Graham Cemetery is located in Hale Town, Marion Co., Tennessee, just off of State Highway 156 E&W (the old Georgia Federal Road), on the banks of the Tennessee River which was once the old Graham farm and home place. In the 1960's Nickajack Dam was built causing the river waters to flood property that was close to the river. The Graham farm was one of these properties that was flooded.
Mother Nature, regrowth of the woods and vandals have taken their toll on this cemetery, only 5 graves remain that are readable and from the looks of it, this cemetery will not be there for much longer. It is because of the vandalism that I have not given complete directions to this cemetery.
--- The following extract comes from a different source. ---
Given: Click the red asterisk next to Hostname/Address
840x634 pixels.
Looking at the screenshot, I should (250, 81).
The underbrush is to thick to tell how many unmarked graves are there. The cemetery is about an acre in size from walking the old, rusty, tumbled down fence line and the small rusty gate is still standing. The graves are made of rock that is about 12-18 inches high and are 3 feet across and about 5 feet long. On top of this rock base is a concrete slab that is about 5 inches thick by 4 feet wide and 6 feet long. On/in these slabs are the inscriptions of the name and dates of the person who is buried there.
These two graves are side by side and are still in fair condition:
1. James Roberts Graham, born January 23, 1823, died May 15, 1891
2. Malinda Cowan Graham, born July 31, 1832, died February 16, 1902
Note: Malinda Cowen to James R. Graham - July 21, 1869
Source: Jackson County, Alabama Marriages, Book A 1859-1871, page 753
This grave is a single, upright tombstone and sits off from the
other graves. It is in fair condition but leaning.
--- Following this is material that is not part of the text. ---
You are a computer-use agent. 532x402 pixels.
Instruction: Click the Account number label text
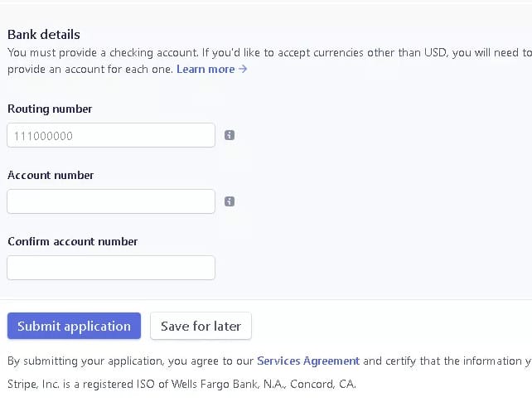pos(51,175)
3. Aletha Graham, born March 23, 1875, died July 15, 1931
These two graves are close to each other and are in very poor
shape. Aletha Graham's grave is broken and
John Graham's grave has been broken up and scattered with blue graffiti spray painted on part of it.
4. John Graham, born February 28, 1793, died August 28, 1848
5. Aletha Graham, born April 9, 1802, died January 4, 1839
One other grave is there but the slab has been tipped off the rock base and is laying face down on the woods floor.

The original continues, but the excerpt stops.